Descriptions, Reviews, Etc.
Publisher Description:
Throughout the twentieth century, Chinese writers have confronted the problem of creating a new literary tradition that both maintains the culturally unique aspects of a rich heritage and succeeds in promoting a new modernity. In the first book-length treatment of the topic, Wendy Larson examines the contradictory forms of authority at work in the autobiographical texts of modern Chinese writers and scholars and the way these conflicts helped to shape and determine the manner in which writers viewed themselves, their texts, and their work.
Larson focuses on the most famous writers associated with the May Fourth Movement, a group most active in the 1920s and 1930s, and their fundamental ambivalence about writing.

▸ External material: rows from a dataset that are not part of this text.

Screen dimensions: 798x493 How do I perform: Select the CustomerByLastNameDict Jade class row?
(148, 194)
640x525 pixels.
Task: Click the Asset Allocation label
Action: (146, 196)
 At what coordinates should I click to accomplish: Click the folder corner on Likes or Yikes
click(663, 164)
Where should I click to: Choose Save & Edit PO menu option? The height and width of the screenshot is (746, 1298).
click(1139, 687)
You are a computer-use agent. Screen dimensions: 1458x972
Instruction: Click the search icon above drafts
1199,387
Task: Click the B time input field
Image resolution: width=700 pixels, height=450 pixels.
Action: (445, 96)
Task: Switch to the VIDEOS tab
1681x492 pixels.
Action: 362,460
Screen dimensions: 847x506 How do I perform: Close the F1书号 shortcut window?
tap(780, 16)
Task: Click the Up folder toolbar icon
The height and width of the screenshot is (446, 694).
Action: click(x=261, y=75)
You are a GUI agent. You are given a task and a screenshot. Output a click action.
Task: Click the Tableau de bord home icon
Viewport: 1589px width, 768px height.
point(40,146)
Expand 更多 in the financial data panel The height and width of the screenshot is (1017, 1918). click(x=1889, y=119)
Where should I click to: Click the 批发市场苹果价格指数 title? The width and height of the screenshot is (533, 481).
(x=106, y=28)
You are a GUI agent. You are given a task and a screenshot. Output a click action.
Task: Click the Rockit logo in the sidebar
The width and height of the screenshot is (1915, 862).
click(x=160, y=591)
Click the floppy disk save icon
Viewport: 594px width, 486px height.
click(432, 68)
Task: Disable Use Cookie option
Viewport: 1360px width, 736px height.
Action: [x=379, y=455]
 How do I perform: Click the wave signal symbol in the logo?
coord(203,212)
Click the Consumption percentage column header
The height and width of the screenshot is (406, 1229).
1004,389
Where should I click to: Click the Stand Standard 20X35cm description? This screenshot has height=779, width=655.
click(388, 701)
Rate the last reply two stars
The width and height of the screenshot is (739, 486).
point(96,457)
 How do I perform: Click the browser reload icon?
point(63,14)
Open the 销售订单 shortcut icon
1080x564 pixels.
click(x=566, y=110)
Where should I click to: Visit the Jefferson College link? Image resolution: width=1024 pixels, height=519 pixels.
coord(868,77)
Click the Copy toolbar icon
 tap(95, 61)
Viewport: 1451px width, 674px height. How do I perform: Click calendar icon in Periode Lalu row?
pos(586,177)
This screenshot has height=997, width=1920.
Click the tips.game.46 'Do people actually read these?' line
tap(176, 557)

She analyzes how their writing paradoxically characterized textual labor as passive, negative, and inferior to material labor and the more physical political work of social progress, and she describes the ways they used textual means to devalue literary labor.
The impact of China's increasing contact with the West--particularly the ways in which Western notions of "individualism" and "democracy" influenced Chinese ideologies of self and work--is considered. Larson also studies the changes in China's social structure, notably those linked to the abolition in 1905 of the educational exam system, which subsequently broke the link between the mastery of certain texts and the attainment of political power, further denigrating the cultural role of the writer.